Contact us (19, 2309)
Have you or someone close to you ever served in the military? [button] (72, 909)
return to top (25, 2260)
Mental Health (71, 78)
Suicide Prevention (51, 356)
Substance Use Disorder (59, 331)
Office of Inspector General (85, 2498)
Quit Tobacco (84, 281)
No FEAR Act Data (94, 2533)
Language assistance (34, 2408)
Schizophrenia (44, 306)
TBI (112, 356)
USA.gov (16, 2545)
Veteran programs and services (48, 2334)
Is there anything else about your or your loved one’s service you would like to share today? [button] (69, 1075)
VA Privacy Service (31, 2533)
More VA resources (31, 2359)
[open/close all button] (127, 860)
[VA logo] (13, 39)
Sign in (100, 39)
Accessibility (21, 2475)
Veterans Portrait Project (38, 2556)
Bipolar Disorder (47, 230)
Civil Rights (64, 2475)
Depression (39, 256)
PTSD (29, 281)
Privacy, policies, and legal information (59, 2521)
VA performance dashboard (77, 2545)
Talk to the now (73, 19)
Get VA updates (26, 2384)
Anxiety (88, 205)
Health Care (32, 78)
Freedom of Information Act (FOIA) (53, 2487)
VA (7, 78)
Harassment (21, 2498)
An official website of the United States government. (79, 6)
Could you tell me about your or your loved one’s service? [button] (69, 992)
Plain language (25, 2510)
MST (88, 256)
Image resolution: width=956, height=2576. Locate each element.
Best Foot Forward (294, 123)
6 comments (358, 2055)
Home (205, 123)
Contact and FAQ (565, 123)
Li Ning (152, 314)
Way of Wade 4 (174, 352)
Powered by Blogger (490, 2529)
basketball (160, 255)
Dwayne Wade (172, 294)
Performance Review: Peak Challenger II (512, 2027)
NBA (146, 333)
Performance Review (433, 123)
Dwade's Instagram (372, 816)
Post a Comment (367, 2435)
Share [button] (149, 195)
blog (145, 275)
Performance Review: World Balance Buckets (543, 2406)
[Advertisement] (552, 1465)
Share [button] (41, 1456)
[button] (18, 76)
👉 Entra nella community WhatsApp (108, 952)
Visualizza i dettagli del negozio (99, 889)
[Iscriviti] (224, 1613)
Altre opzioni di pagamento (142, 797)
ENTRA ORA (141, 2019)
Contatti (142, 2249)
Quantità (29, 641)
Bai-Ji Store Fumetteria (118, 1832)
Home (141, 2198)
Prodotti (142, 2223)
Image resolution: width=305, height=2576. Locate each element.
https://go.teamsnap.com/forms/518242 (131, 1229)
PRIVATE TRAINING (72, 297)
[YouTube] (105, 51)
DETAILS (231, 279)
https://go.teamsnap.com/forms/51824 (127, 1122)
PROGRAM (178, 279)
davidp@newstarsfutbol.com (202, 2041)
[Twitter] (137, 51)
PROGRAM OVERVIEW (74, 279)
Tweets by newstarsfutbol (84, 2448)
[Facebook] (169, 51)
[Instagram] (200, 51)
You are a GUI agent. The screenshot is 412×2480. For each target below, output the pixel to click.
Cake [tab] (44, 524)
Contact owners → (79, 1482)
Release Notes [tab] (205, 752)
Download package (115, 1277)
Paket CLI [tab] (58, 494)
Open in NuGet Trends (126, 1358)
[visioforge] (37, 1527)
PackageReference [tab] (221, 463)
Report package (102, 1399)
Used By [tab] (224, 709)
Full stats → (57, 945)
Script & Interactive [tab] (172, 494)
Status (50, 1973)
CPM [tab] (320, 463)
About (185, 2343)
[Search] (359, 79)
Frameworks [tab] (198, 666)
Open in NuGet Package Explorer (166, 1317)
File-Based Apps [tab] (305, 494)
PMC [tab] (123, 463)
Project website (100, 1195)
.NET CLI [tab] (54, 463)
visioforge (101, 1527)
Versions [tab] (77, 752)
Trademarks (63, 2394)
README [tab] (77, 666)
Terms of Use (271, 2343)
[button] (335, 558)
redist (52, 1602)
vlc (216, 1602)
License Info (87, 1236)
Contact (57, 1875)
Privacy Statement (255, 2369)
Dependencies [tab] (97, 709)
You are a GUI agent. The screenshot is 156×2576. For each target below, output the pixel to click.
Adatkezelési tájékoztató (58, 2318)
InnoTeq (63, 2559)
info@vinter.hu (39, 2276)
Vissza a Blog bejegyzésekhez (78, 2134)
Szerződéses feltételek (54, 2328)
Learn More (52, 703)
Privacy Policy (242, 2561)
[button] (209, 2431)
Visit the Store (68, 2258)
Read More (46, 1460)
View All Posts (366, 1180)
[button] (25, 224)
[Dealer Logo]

• _PROBLEM_
Where a line of the entries contains "Locate", report that line.

• _RESPONSE FOR THIS EXERCISE_
Image resolution: width=956, height=2576. Locate each element.
Image resolution: width=305, height=2576. Locate each element.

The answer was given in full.